How Climate Mitigation Saves Money
Yale's William Nordhaus is one of the foremost experts on climate economics. His research has frequently been misrepresented by climate "skeptics" to argue that CO2 limits will harm the economy. For example, Christopher Monckton cited a climate economics review by Richard Tol (which in turn heavily cited work by Nordhaus) in claiming:
...the overwhelming majority of economic studies on the subject (which are summarized in my paper) find the cost of climate action greatly exceeds the cost of inaction...
As we demonstrated in our response, Monckton completely misrepresented the work of Tol (and Nordhaus, by extension), and thus his claim is 100% wrong. The reality is that the overwhelming majority of economic studies on climate find the cost of climate inaction greatly exceeds the cost of action (Figure 1). That's why there is a consensus amongst economists with climate expertise that we should reduce greenhouse gas emissions (Figure 2).
© Skeptical Science
Figure 2: New York University survey results of economists with climate expertise when asked under what circumstances the USA should reduce its emissions
Similarly, a recent letter published by the Wall Street Journal, signed by 16 climate "skeptics" (few of which have any climate or economics expertise, and many of which have received fossil fuel funding) misrepresented Nordhaus' research as supporting climate inaction from an economic standpoint. When Nordhaus objected to this misrepresentation of his work, Patrick Michaels doubled-down on the misrepresentation, claiming Nordhaus didn't understand his own research.
However, as discussed by Alex C on Skeptical Science, the "skeptics" had indeed misrepresented Nordhaus' work. They focused on the cost-to-benefit ratio of various climate mitigation options, whereas it is the difference (benefit minus cost, as opposed to benefit divided by cost) which tells us how much money is saved, and thus is the most important factor in determining which option is most economically beneficial.
In a recent article, Nordhaus sought to set the record straight that the climate economics literature clearly indicates that CO2 limits will save money. Nordhaus confirmed that the SkS approach is the correct one:
The authors cite the “benefit-to-cost ratio” to support their argument. Elementary cost-benefit and business economics teach that this is an incorrect criterion for selecting investments or policies.
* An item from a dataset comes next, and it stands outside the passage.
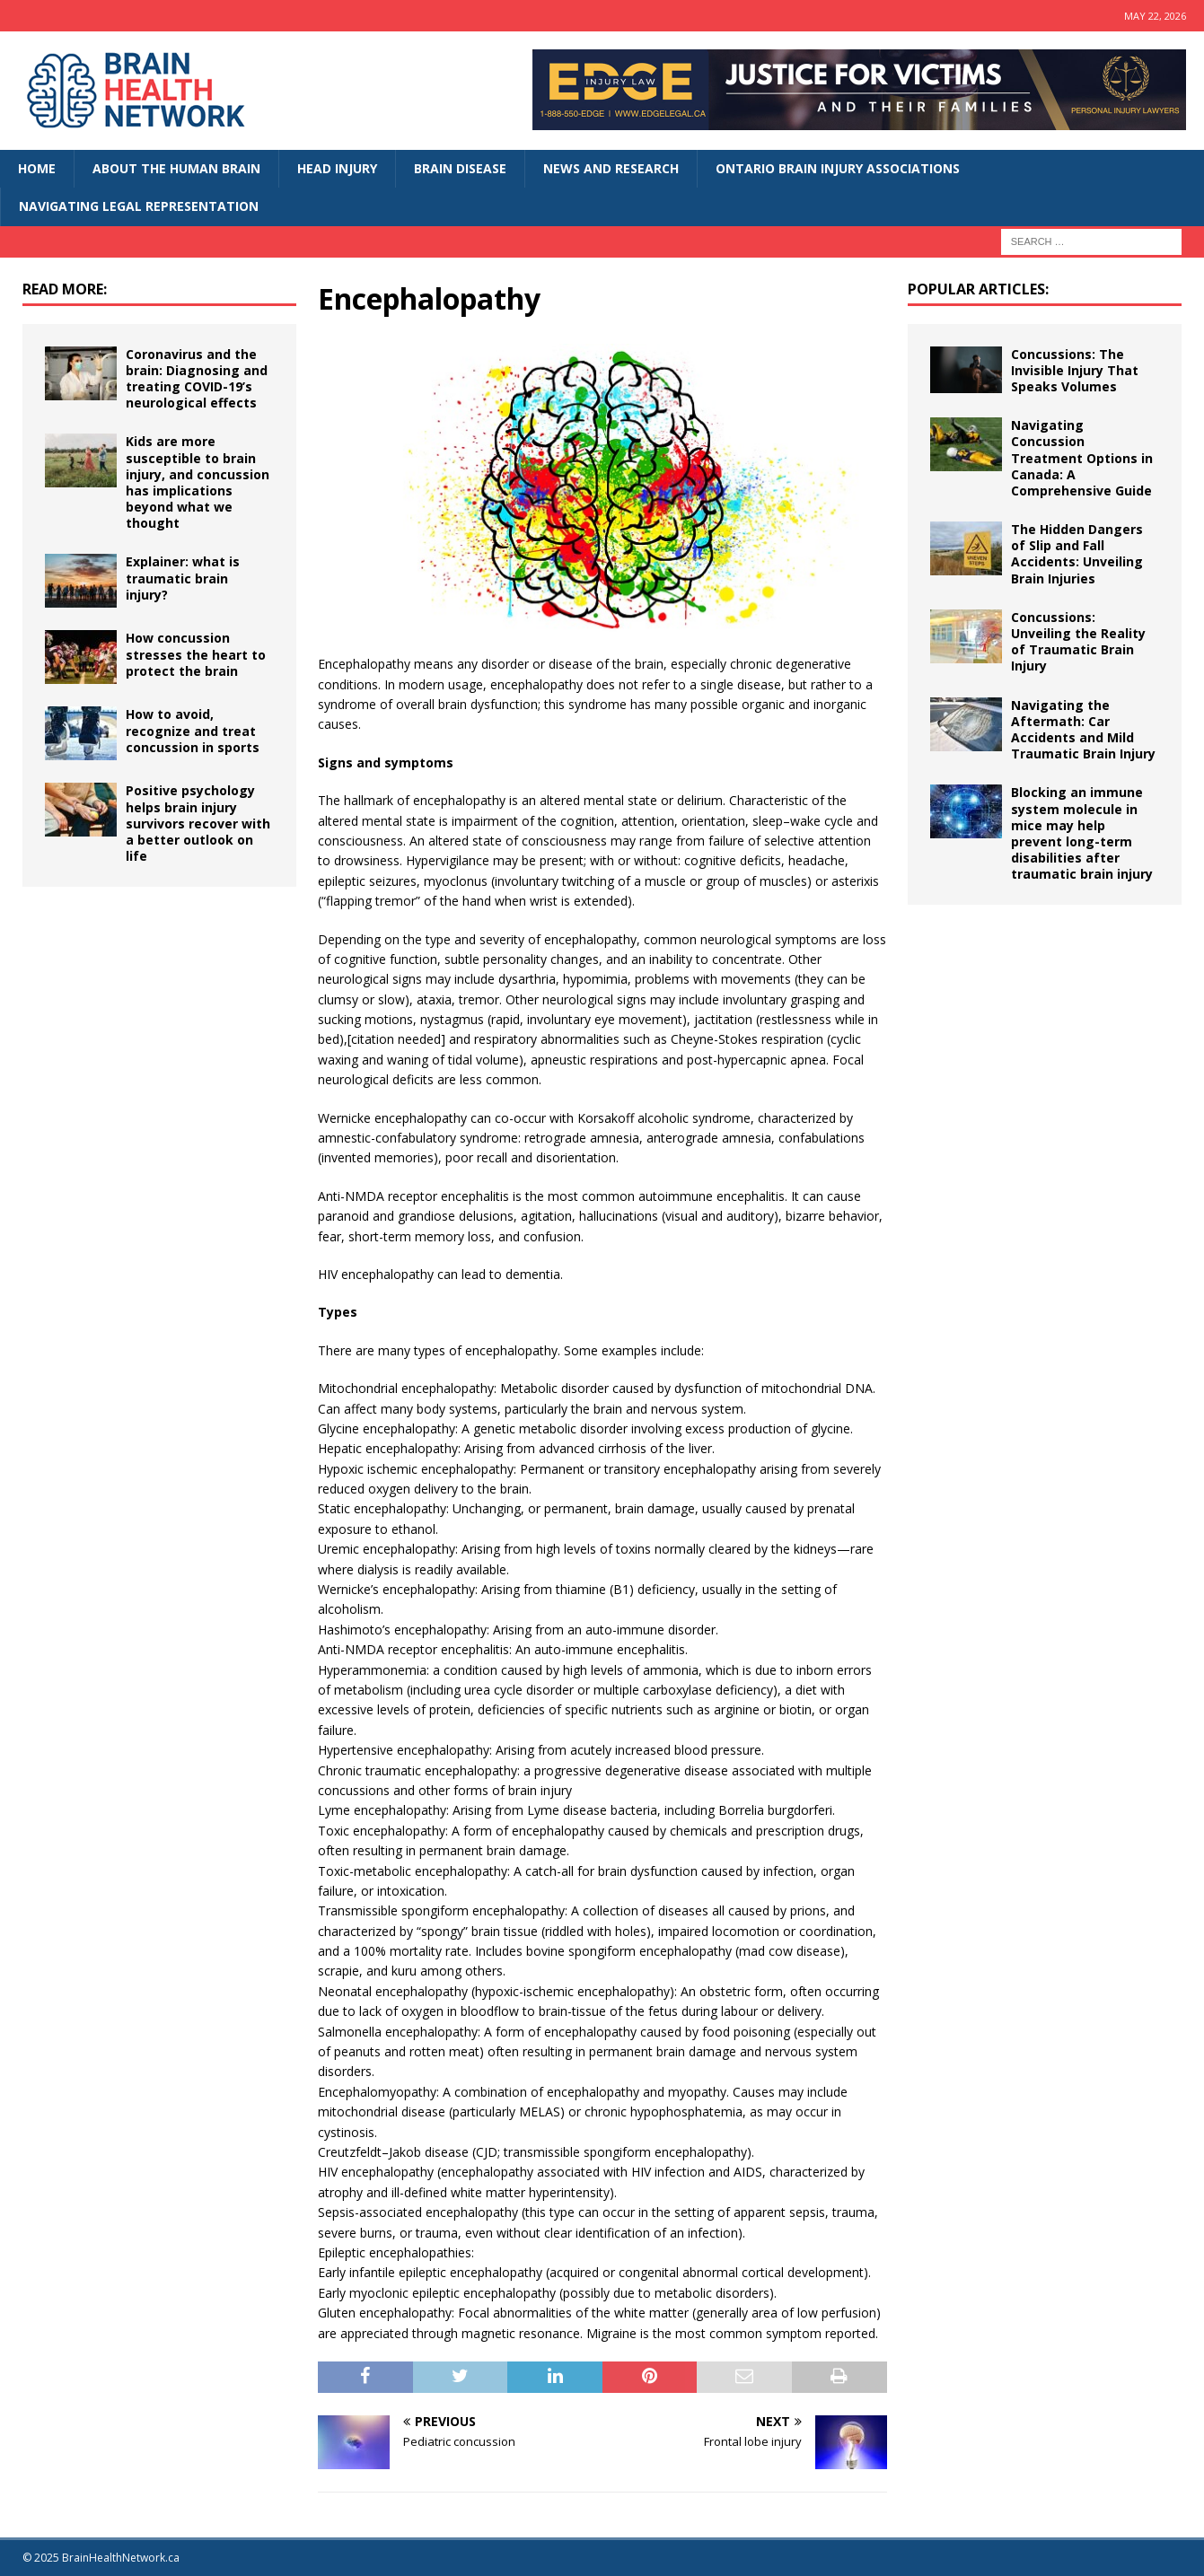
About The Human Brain (176, 168)
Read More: (64, 289)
The appropriate criterion for decisions in this context is net benefits (that is, the difference between, and not the ratio of, benefits and costs).
This point can be seen in a simple example, which would apply in the case of investments to slow climate change. Suppose we were thinking about two policies. Policy A has a small investment in abatement of CO2 emissions. It costs relatively little (say $1 billion) but has substantial benefits (say $10 billion), for a net benefit of $9 billion. Now compare this with a very effective and larger investment, Policy B. This second investment costs more (say $10 billion) but has substantial benefits (say $50 billion), for a net benefit of $40 billion. B is preferable because it has higher net benefits ($40 billion for B as compared with $9 for A), but A has a higher benefit-cost ratio (a ratio of 10 for A as compared with 5 for B). This example shows why we should, in designing the most effective policies, look at benefits minus costs, not benefits divided by costs.
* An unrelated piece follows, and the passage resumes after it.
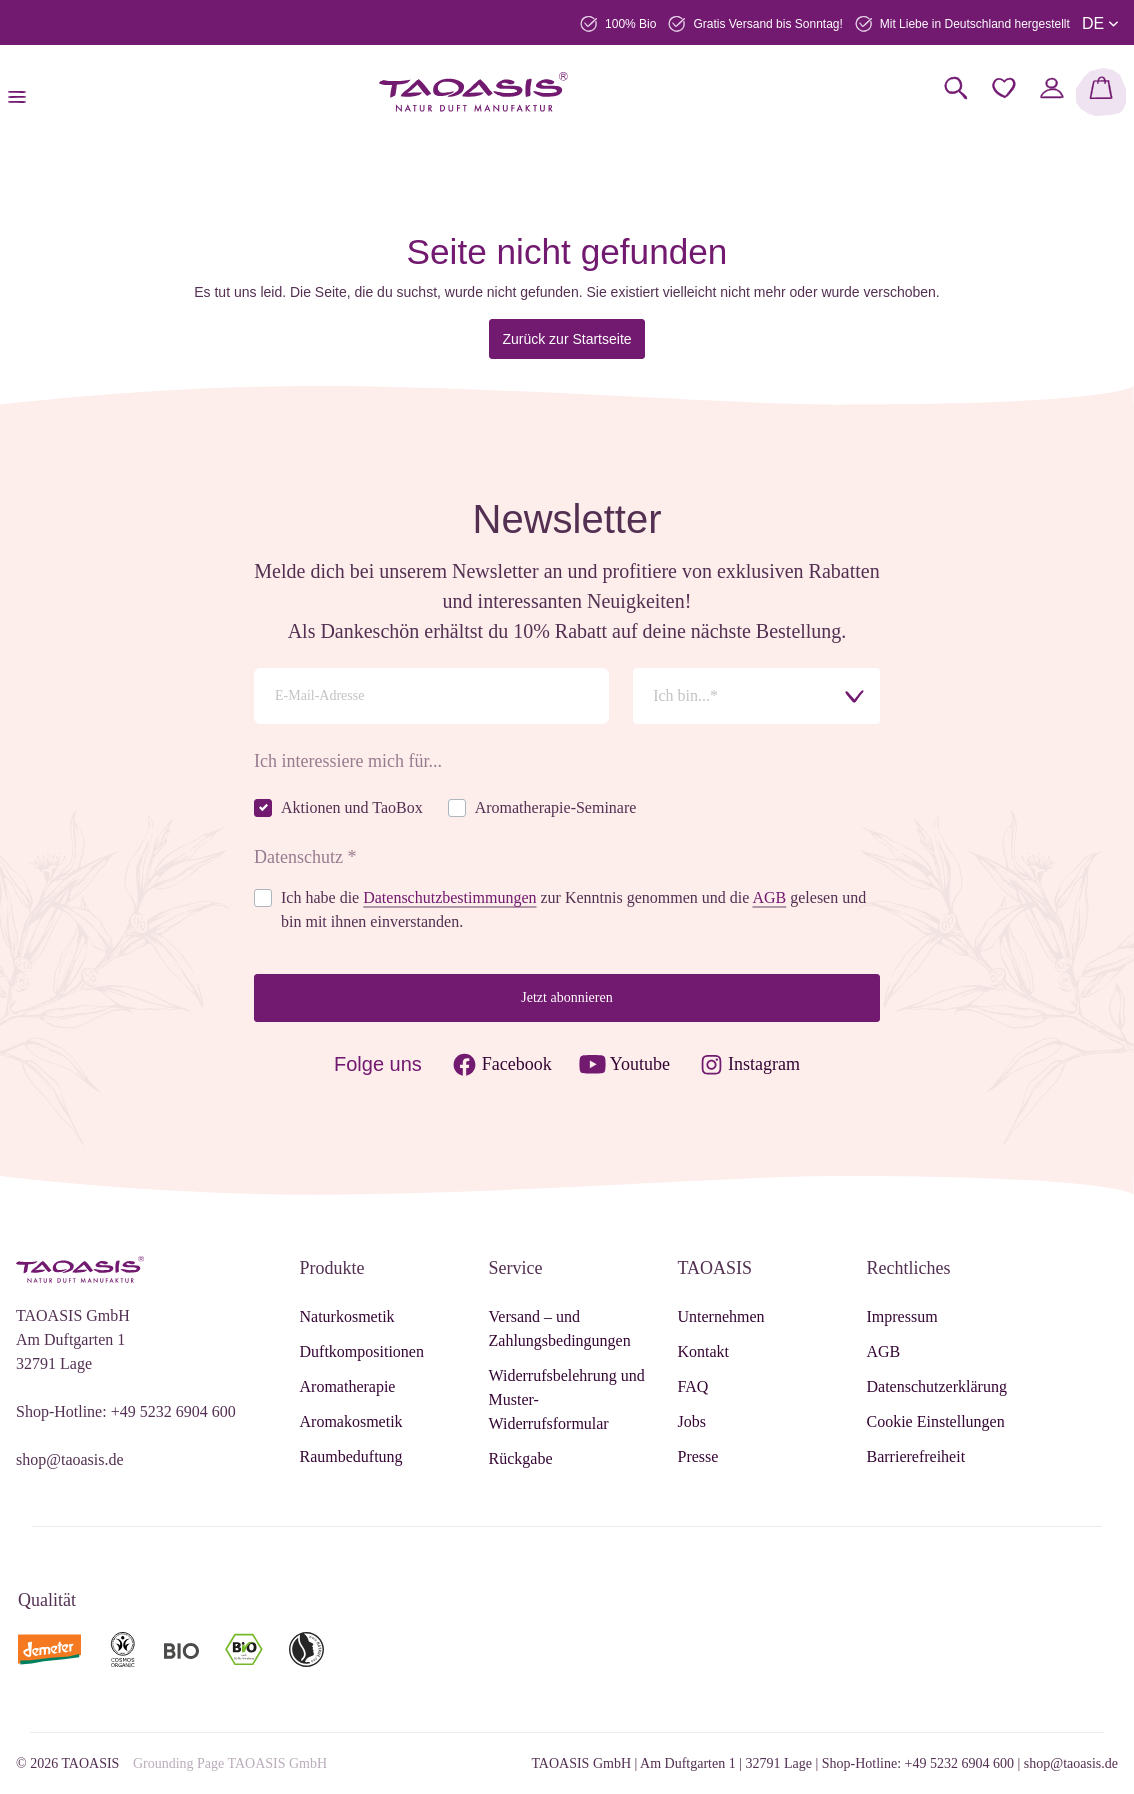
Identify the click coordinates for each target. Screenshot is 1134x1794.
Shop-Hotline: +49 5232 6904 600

Nordhaus went on to further dispel the myth that CO2 limits will hurt the economy. In fact, the opposite is true:
My research shows that there are indeed substantial net benefits from acting now rather than waiting fifty years. A look at Table 5-1 in my study A Question of Balance (2008) shows that the cost of waiting fifty years to begin reducing CO2 emissions is $2.3 trillion in 2005 prices. If we bring that number to today’s economy and prices, the loss from waiting is $4.1 trillion. Wars have been started over smaller sums.
My study is just one of many economic studies showing that economic efficiency would point to the need to reduce CO2 and other greenhouse gas emissions right now, and not to wait for a half-century. Waiting is not only economically costly, but will also make the transition much more costly when it eventually takes place. Current economic studies also suggest that the most efficient policy is to raise the cost of CO2 emissions substantially, either through cap-and-trade or carbon taxes, to provide appropriate incentives for businesses and households to move to low-carbon activities.
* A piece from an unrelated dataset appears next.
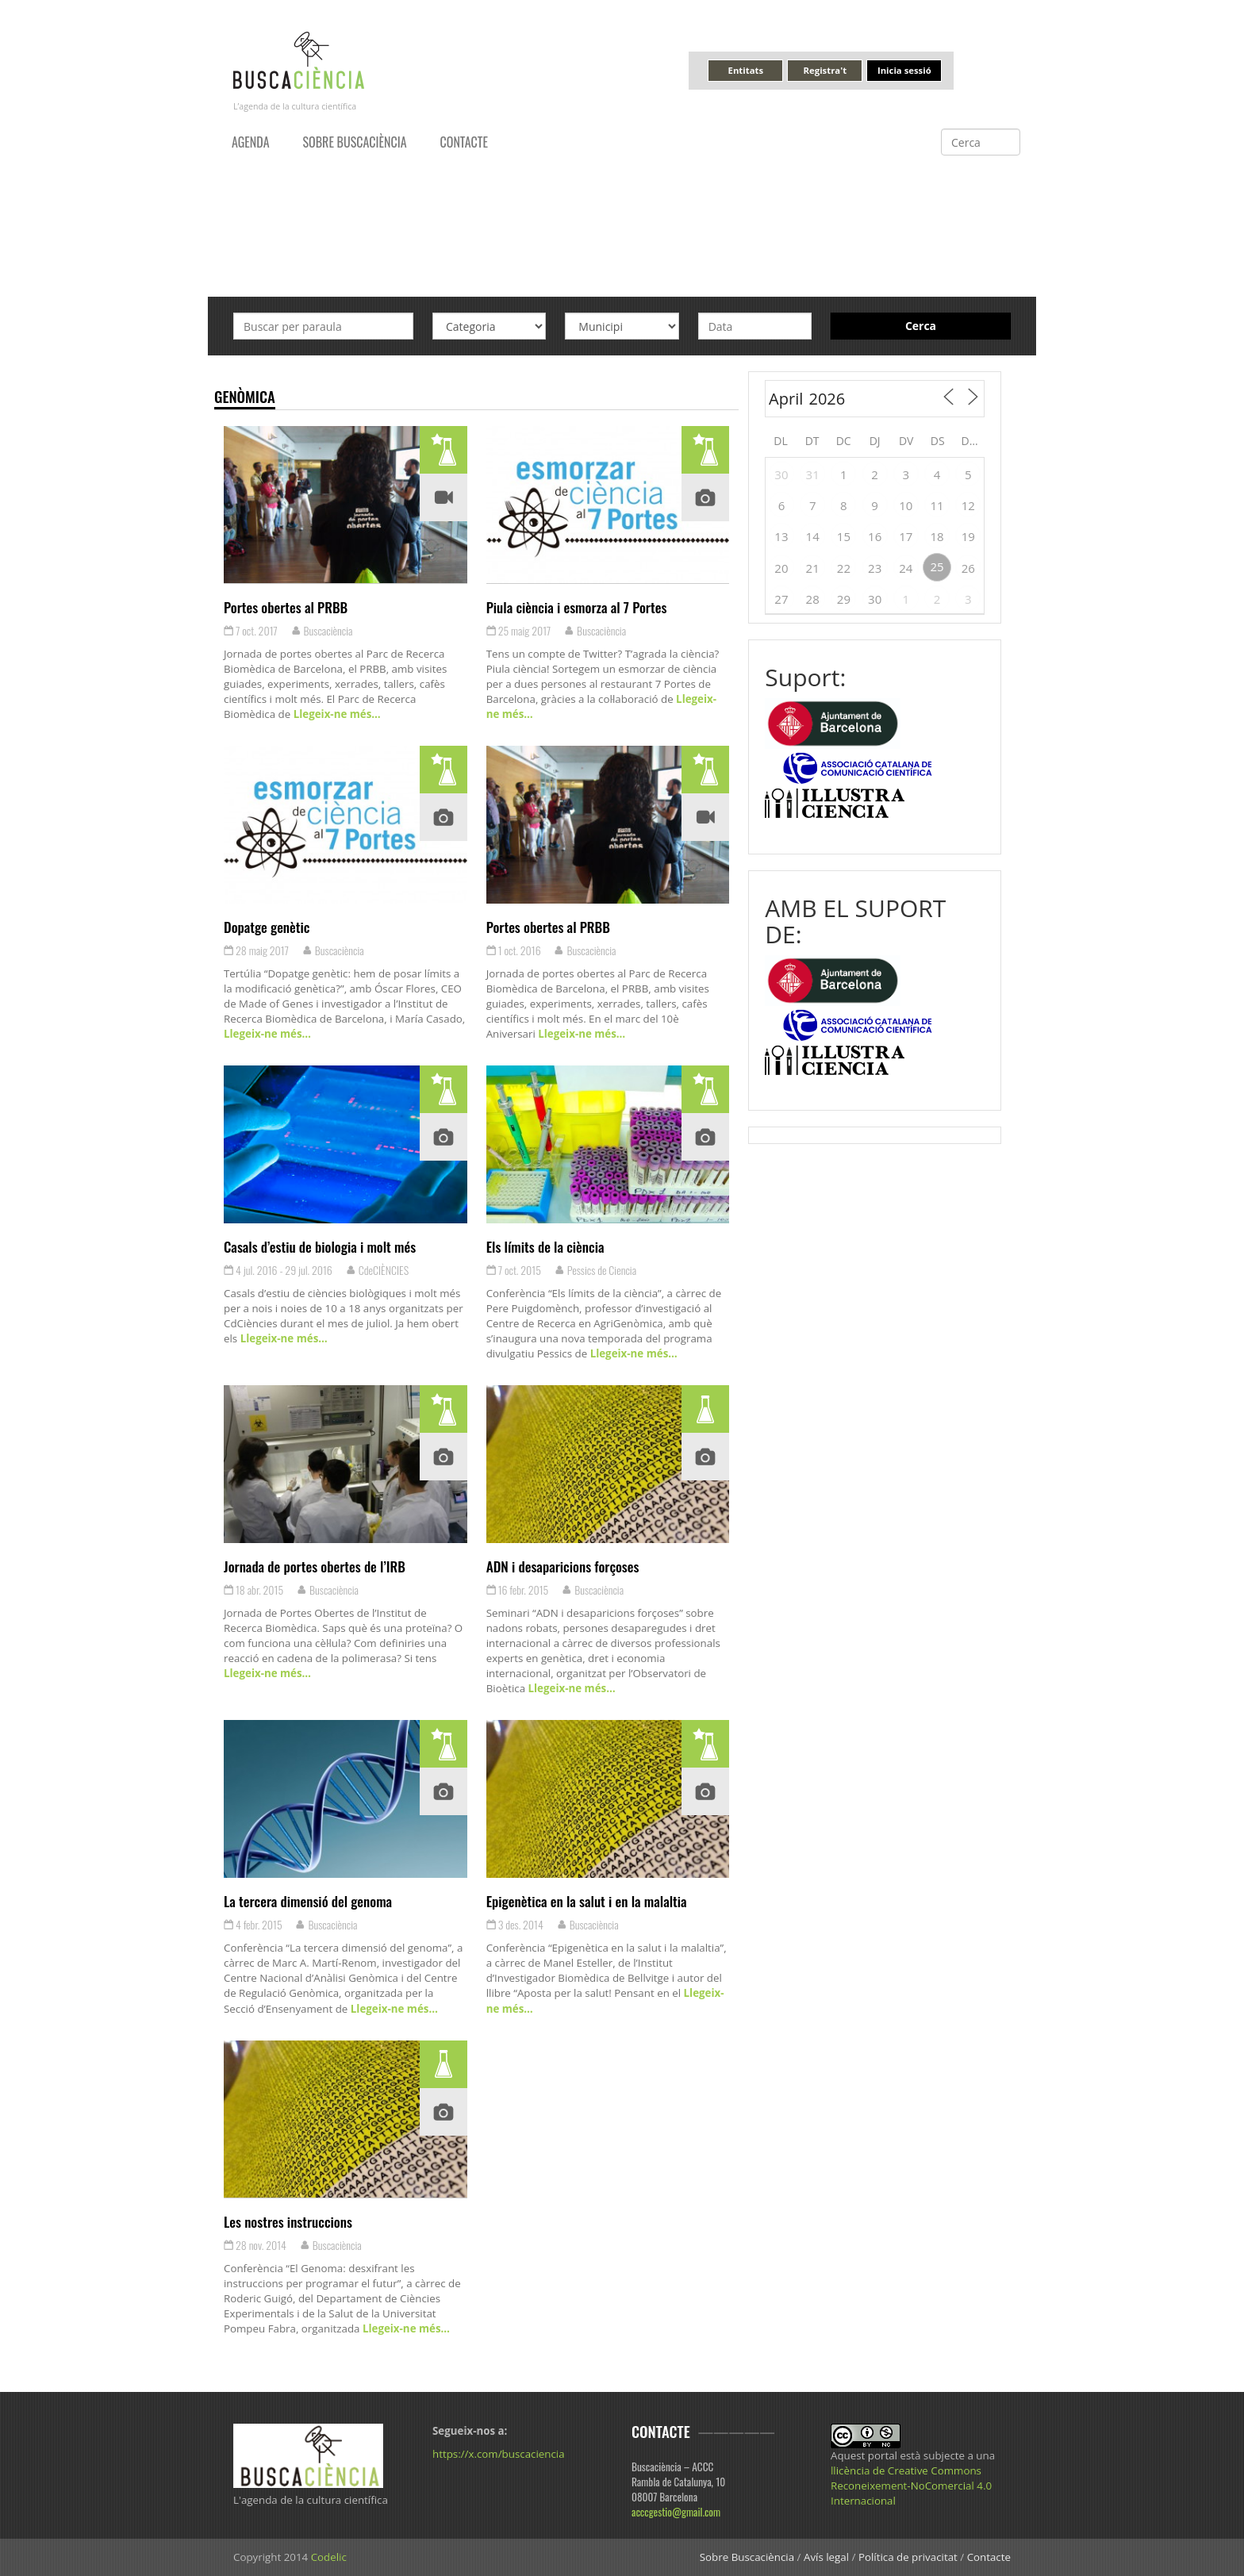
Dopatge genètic (266, 926)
The claim that cap-and-trade legislation or carbon taxes would be ruinous or disastrous to our societies does not stand up to serious economic analysis. We need to approach the issues with a cool head and a warm heart. And with respect for sound logic and good science.
Despite the economic reality that CO2 limits will save money, the myth that they will harm the economy is a pervasive one. However, this myth is based on nothing more than a misunderstanding of climate science and economics, and misrepresentation of the climate science and economics body of research.